Speaking of cooking, I am doing a bit. Realizing that the thought of just steaming a bag of frozen vegetables (we have a bunch in the freezer) was unappealing, I grabbed my trusty, easy Better Homes book and found a recipe for a cheesy vegetable bake, which I then carried out. Not bad for a first try, and I will do it again with more/better ingredients next time. I think I’m also going to make chili today, which reminds me, I should take the ground beef out of the freezer to defrost. (*goes away, comes back*)
I still need to do kind of a high-level walk-through of the apartment, noting into Voice Memo what I’d like to do in each room. Mostly inventorying, but also possible plans for change.
At this point, most of the accounts have been notified except for the ones that I’ll need letters of testamentary for. I have an appointment with my lawyer to hand over the will this Thursday and get that process started. I have gotten into C’s two laptops, updated them, virus-scanned and removed unnecessary software, and pulled off data to put on my own media drive for backup. I think I’m going to hang onto his newer one, then reset and donate mine and his older one, but no rush there. I just need to turn them all on once a month or so, so they can update.
And I continue to whittle away at death notifications for people on his Xmas card list, and thank you cards and so on. I’ve offered before, but it’s a real offer, if you would like a mass card, please let me know and I’ll send you one.
People are taking me out to dinner and stuff. My buddy and JH neighbor Barrie took me out for Tibetan food. We hadn’t gotten caught up in a long time, and news she shared was she’d gotten really into herbal medicine and had gotten enough training to be licensed in it. And presented me with a “tea for grief and loss” she’d assembled, plus some lip balm she made and some other stuff.
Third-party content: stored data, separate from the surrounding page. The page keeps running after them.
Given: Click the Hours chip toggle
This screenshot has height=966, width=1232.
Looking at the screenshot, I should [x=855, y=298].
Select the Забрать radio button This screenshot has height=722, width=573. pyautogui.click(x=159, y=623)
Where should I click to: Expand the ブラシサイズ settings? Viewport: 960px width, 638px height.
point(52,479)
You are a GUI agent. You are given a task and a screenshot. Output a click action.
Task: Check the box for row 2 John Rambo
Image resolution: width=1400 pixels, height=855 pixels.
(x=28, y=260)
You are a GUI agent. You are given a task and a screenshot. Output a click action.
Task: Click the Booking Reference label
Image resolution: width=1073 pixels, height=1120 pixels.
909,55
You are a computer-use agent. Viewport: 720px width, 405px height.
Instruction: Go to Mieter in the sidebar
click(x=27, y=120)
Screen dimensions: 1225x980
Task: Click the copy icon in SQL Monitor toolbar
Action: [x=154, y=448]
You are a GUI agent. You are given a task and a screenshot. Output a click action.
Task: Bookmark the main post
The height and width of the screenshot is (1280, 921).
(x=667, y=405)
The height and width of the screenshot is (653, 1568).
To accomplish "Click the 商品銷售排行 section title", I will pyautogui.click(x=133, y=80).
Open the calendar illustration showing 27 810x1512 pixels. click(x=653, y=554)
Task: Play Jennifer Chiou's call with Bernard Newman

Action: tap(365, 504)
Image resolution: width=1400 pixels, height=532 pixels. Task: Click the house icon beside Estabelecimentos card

Such a thoughtful and personal gift, and the tea, which I tried yesterday, is delicious.
Other friends I’m trying to schedule with to coordinate with my random, but basically weekly, trips into Manhattan. And my brother’s coming in to hang and to help in a couple of weeks, so that will be great. (Again, I need to be ready with projects to hand him.) I’ve been on the phone with one or the other friend or family member pretty much every night, which has been Not Usual for Me, but also Really Nice and helpful for me and them.
♫ When I think of Charles, I think about a night when the earth smelled of summer and the sky was streaked with white….
… and how he made me laugh every day, and still does. And our dumb in-jokes and lovely routines and how, when we managed to get beyond all the crap and frustration of the day-to-day, how deep and real and soothing and supporting the relationship was.
I took myself out to dinner last night, and and at some point, eyeballed the empty chair across from me… and could see in my mind’s eye, just what Charles would have looked like if he were there. How many hundreds of wonderful restaurant meals did we share over the years, and bitched about our workday over cocktails, and speared stuff off each other’s plates, and negotiated over our orders so we could try more things we were interested in. Some sadness there, but mostly a huge sense of gratitude and joy in the remembrance.